Task to carry out
Transcribe, word for word and without additions, each line below from the one containing "[Follow Google News] (64, 265)" through the one containing "[Open] (16, 12)", both ends included.

Source records

■ ■ ■ ■ ■ ■ ■

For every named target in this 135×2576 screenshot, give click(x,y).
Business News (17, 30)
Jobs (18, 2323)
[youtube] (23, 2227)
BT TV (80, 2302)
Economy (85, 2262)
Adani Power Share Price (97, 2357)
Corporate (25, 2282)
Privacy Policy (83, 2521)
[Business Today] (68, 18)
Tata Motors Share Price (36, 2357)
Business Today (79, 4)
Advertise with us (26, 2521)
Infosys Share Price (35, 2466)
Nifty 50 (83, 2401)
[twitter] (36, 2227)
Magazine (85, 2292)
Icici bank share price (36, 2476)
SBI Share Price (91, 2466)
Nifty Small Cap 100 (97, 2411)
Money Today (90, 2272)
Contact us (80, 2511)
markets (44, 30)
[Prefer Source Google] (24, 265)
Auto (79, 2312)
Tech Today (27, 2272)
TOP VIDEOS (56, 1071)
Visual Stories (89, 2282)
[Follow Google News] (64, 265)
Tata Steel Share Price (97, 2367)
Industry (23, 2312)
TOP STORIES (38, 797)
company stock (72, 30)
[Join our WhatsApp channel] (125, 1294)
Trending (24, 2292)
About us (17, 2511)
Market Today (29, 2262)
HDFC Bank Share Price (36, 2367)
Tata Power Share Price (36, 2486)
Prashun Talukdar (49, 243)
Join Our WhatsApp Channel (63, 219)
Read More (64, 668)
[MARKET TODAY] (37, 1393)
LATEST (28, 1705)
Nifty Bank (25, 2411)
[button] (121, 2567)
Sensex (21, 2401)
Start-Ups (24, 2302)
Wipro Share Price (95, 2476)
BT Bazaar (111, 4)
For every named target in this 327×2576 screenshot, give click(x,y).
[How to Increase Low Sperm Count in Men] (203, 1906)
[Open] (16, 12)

■ ■ ■ ■ ■ ■ ■

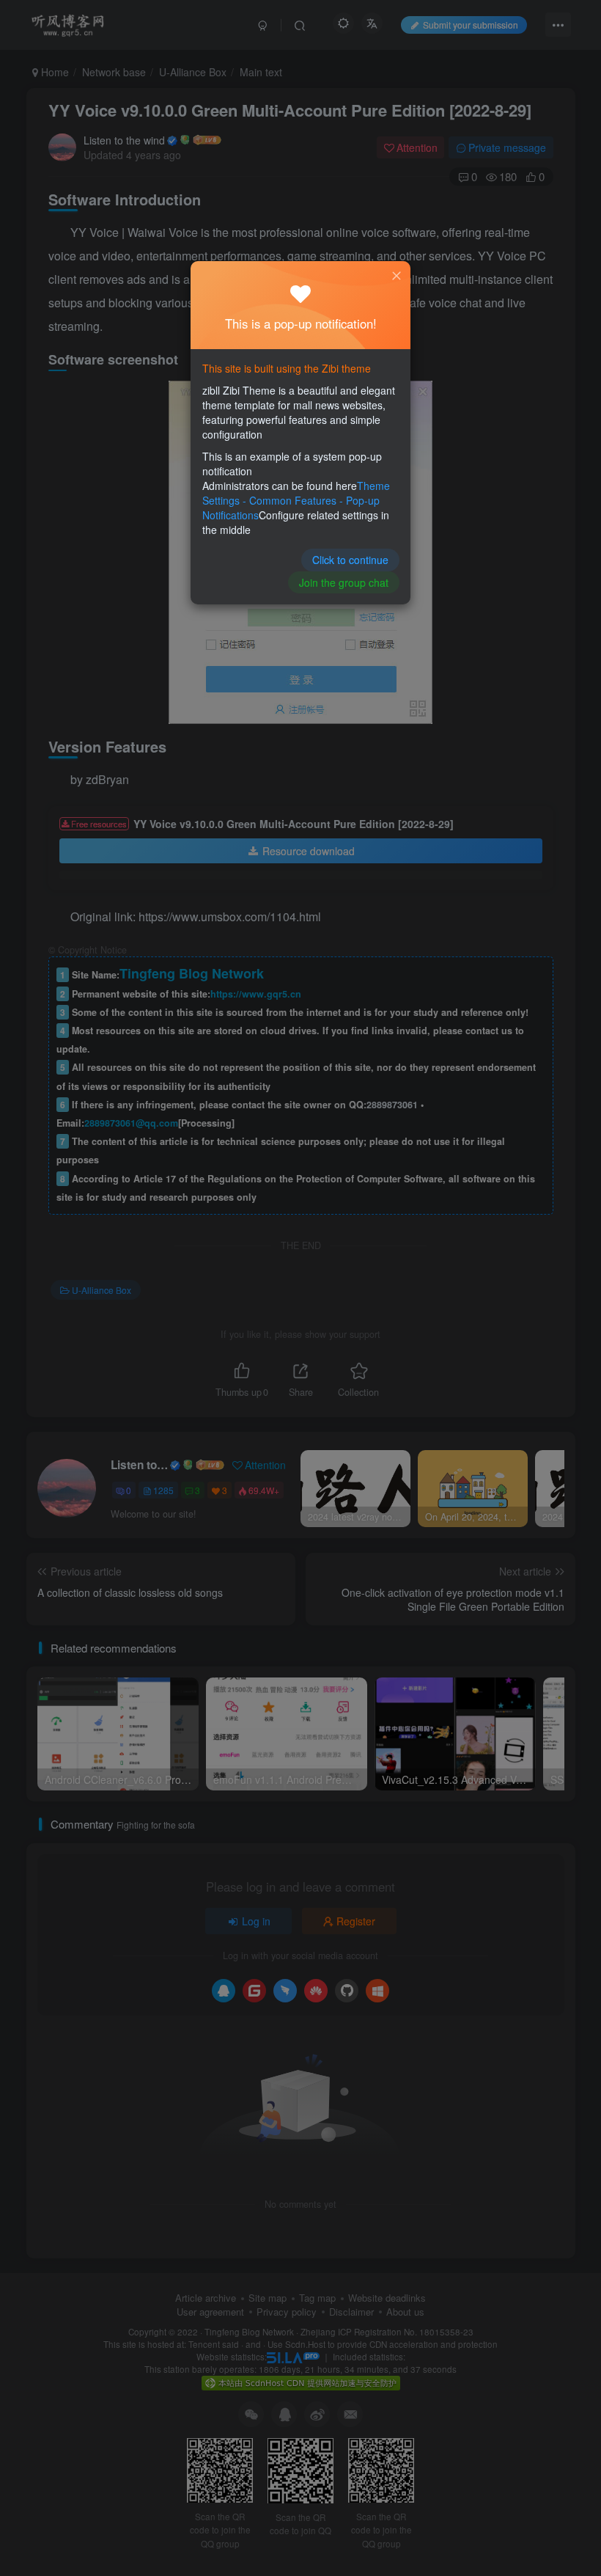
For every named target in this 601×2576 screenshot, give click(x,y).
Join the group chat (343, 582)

■ ■ ■ ■ ■ ■ ■

Solution to this task
[Follow Google News] (64, 265)
Tata Steel Share Price (97, 2367)
Industry (23, 2312)
TOP STORIES (38, 797)
company stock (72, 30)
[Join our WhatsApp channel] (125, 1294)
Trending (24, 2292)
About us (17, 2511)
Market Today (29, 2262)
HDFC Bank Share Price (36, 2367)
Tata Power Share Price (36, 2486)
Prashun Talukdar (49, 243)
Join Our WhatsApp Channel (63, 219)
Read More (64, 668)
[MARKET TODAY] (37, 1393)
LATEST (28, 1705)
Nifty Bank (25, 2411)
[button] (121, 2567)
Sensex (21, 2401)
Start-Ups (24, 2302)
Wipro Share Price (95, 2476)
BT Bazaar (111, 4)
For every named target in this 327×2576 screenshot, give click(x,y).
[How to Increase Low Sperm Count in Men] (203, 1906)
[Open] (16, 12)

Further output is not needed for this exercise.